Accelerating the design of Ni-based single crystal (SX) superalloys with superior creep resistance at ultrahigh temperatures is a desirable goal but extremely challenging task. In the present work, a deep transfer learning neural network with physical constraints for creep rupture life prediction at ultrahigh temperatures is constructed. Transfer learning enables deep learning model breaks through the generalization performance barrier in the extrapolation space of ultrahigh temperature creep properties in the case of a very small dataset, which is the key to achieving the above design goal. Transfer learning is demonstrated to be effective in utilizing the prior compositional sensitivities information contained in the pre-trained model, and motivates the fine-tuned model to capture the particular relationship between composition and creep rupture life at ultrahigh temperature. Aiming to find advanced SX superalloys applied at 1200 °C, the proposed transfer learning-based model guides us to design a superalloy with a verified creep rupture life of ~170 h at 80 MPa, which exceeds the state-of-art value by 30%. The improved γ/γ′ interface strengthening, which is effectively regulated by the Mo/Ta ratio to form γ′ rafting with longer, flatter interfaces and achieve stronger interfacial bonding, is revealed as the dominant mechanism behind combining experiments and first-principles calculations. Moreover, the excellent extrapolation ability of the proposed model is further confirmed to enhance the efficiency of active learning by reducing its dependence on the initial dataset size. This study provides a pioneering AI-driven approach for the rapid development of Ni-based SX superalloys applied in advanced aero-engine blades.

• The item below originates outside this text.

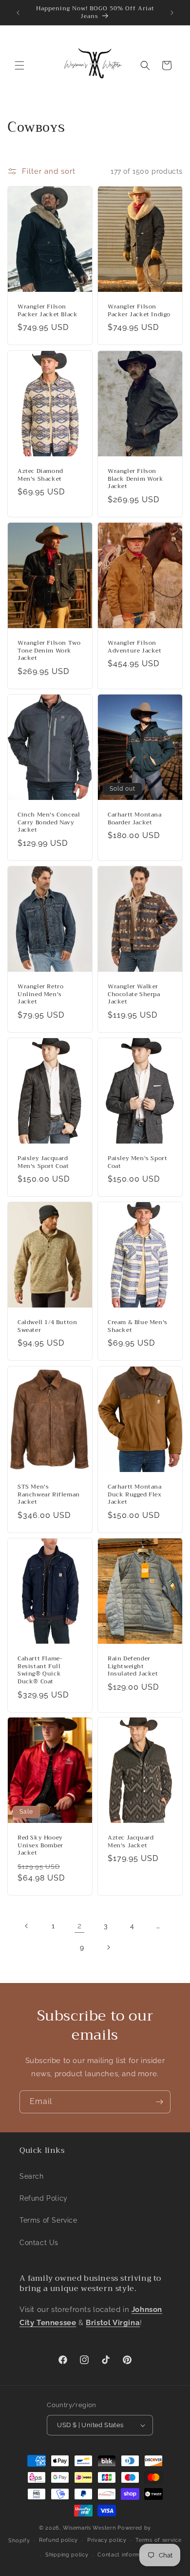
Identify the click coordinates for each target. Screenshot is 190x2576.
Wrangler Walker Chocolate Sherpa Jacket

加速超高温下具有优异抗蠕变性能的镍基单晶（SX）高温合金的设计是一个理想的目标，但也是一项极具挑战性的任务。在目前的工作中，构建了一个具有物理约束的深度迁移学习神经网络，用于超高温下的蠕变断裂寿命预测。迁移学习使得深度学习模型突破了极小数据集情况下超高温蠕变特性外推空间的泛化性能障碍，是实现上述设计目标的关键。事实证明，迁移学习可以有效地利用预训练模型中包含的先前成分敏感性信息，并激励微调模型捕捉超高温下成分与蠕变断裂寿命之间的特定关系。为了找到适用于 1200℃ 的先进 SX 高温合金，所提出的基于迁移学习的模型指导我们设计一种高温合金，其在 80MPa 下经验证的蠕变断裂寿命约为 170 小时，比现有技术值高出 30 %。结合实验和第一性原理计算，揭示了改进的γ/γ'界面强化，通过Mo/Ta比例有效调节，形成具有更长、更平坦界面的γ'筏，并实现更强的界面结合。此外，进一步证实了所提出模型出色的外推能力，通过减少对初始数据集大小的依赖来提高主动学习的效率。这项研究为快速开发应用于先进航空发动机叶片的镍基SX高温合金提供了一种开创性的人工智能驱动方法。